Combination of Niacinamide and Undenatured Collagen Type II Modulates Inflammatory Response in Monosodium Iodoacetate‐Induced Osteoarthritis in Rats

The present work was to investigate the effects of oral supplementation of chondroprotective influence of niacinamide (NA) and undenatured type II collagen (UC‐II ® ) on the inflammation and the joint pain behavior of rats in a monoiodoacetate (MIA)‐induced experimental osteoarthritis (OA) model. Forty‐nine Wistar rats were allocated into seven groups, namely; 1) control (no MIA); 2) MIA, positive control as 1 mg MIA‐induced knee osteoarthritis; 3) MIA+UCII, MIA + UCII at 0.66 mg/kg/BW; 4) MIA+NA40, MIA + NA at 40 mg/kg BW; 5) MIA+NA200, MIA (1 mg) + NA at 200 mg/kg BW; 6) MIA+UCII+NA40 : MIA (1 mg) + UCII at 0.66 mg +NA at 40 mg/kg BW and 7) MIA+UCII+NA200: MIA (1 mg) + UCII at 0.66 mg + NA at 200mg/kg BW. OA outcomes such as gait test (paw area, paw width, stride length) of the knee joint was analyzed.
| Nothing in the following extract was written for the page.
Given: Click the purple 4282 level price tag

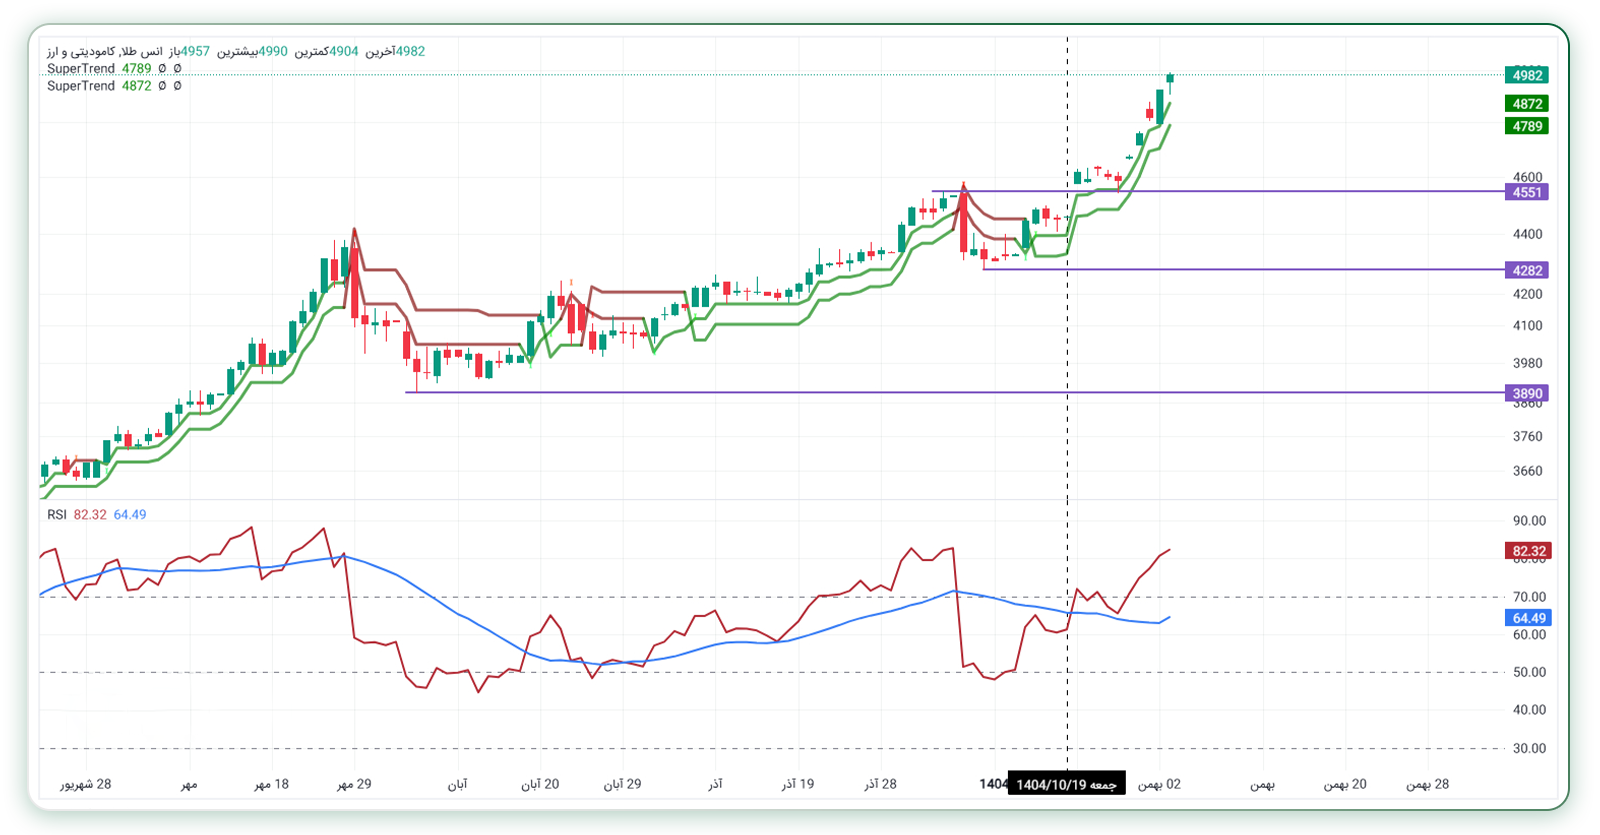Looking at the screenshot, I should 1526,270.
Serum interleukin 1beta (IL‐1β), interleukin 6 (IL‐6), interleukin 10 (IL‐10), tumor necrosis factor‐alpha (TNF‐α), cartilage oligomeric matrix protein (COMP), C‐reactive protein (CRP), serum malondialdehyde (MDA) and knee joint matrix metalloproteinase‐3 (MMP‐3), nuclear factor kappa‐light‐chain‐enhancer of activated B cells (NF‐κβ), and transforming growth factor‐beta (TGF‐β)‐1 levels were analyzed. Analysis of variance (ANOVA) test and post‐hoc Tukey test was used for multiple comparisons of the groups. Serum IL‐1β, IL‐6, TNF‐α, COMP, and CRP decreased in rats supplemented with UCII and in combinations with NA compared with control rats ( p < 0.05). Rats supplemented with UCII and in combinations with NA reduced serum MDA and knee joint MMP‐3, NF‐κβ, and TGF‐β protein levels ( p < 0.05). The UCII supplementation to OA rats decreased the Kellgren‐Lawrence and the Mankin scores ( p < 0.05) indicating a reduced in OA disease severity. These results suggest undenatured type II collagen combined with niacinamide is effective in reducing OA outcomes.